[Stored records]
————————
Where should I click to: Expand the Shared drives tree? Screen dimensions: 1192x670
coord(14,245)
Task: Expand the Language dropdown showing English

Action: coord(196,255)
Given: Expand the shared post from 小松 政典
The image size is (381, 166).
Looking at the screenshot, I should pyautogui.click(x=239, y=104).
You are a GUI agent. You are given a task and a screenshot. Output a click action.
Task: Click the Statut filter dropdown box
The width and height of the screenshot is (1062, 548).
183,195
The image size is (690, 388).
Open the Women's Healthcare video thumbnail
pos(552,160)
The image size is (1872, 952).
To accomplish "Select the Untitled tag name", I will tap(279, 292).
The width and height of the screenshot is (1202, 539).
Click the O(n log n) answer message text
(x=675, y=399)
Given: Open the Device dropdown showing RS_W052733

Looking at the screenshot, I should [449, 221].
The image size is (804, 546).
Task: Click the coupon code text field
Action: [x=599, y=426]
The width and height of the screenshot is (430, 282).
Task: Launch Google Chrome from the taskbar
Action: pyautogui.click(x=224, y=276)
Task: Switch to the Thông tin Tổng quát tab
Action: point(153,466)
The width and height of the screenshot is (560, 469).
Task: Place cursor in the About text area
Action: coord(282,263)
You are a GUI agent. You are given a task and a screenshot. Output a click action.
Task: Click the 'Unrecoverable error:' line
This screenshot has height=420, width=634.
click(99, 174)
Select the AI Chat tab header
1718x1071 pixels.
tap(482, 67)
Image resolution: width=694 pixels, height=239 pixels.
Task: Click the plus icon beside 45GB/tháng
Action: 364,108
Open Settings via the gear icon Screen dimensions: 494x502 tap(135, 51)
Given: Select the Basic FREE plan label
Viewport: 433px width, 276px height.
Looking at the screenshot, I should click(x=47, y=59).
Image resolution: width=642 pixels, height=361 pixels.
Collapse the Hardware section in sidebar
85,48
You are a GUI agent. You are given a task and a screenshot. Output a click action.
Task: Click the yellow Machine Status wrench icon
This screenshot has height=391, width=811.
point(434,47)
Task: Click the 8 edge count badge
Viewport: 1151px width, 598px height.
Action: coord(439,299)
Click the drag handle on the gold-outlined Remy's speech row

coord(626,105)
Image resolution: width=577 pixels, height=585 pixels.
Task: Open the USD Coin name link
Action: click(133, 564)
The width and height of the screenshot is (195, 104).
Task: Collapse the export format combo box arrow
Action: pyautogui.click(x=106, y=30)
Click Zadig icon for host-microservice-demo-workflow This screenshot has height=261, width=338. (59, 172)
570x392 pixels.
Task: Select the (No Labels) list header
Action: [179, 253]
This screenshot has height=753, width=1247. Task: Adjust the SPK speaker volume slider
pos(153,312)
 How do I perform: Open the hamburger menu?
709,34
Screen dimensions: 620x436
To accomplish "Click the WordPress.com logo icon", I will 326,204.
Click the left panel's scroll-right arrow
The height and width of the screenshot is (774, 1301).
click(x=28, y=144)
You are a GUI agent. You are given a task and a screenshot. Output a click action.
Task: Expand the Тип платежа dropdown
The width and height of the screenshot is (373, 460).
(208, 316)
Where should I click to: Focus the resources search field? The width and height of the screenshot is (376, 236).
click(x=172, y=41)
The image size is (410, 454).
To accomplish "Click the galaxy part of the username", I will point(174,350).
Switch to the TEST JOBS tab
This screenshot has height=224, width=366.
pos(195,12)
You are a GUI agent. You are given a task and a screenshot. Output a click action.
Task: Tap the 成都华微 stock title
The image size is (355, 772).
————————
#### Activity:
Please output exactly the lines between the one holding "1718x1071 pixels." and the one holding "Task: Click the 8 edge count badge" in the records above, inclusive, and nothing more.

#### The completed task:
1718x1071 pixels.
tap(482, 67)
Image resolution: width=694 pixels, height=239 pixels.
Task: Click the plus icon beside 45GB/tháng
Action: 364,108
Open Settings via the gear icon Screen dimensions: 494x502 tap(135, 51)
Given: Select the Basic FREE plan label
Viewport: 433px width, 276px height.
Looking at the screenshot, I should click(x=47, y=59).
Image resolution: width=642 pixels, height=361 pixels.
Collapse the Hardware section in sidebar
85,48
You are a GUI agent. You are given a task and a screenshot. Output a click action.
Task: Click the yellow Machine Status wrench icon
This screenshot has height=391, width=811.
point(434,47)
Task: Click the 8 edge count badge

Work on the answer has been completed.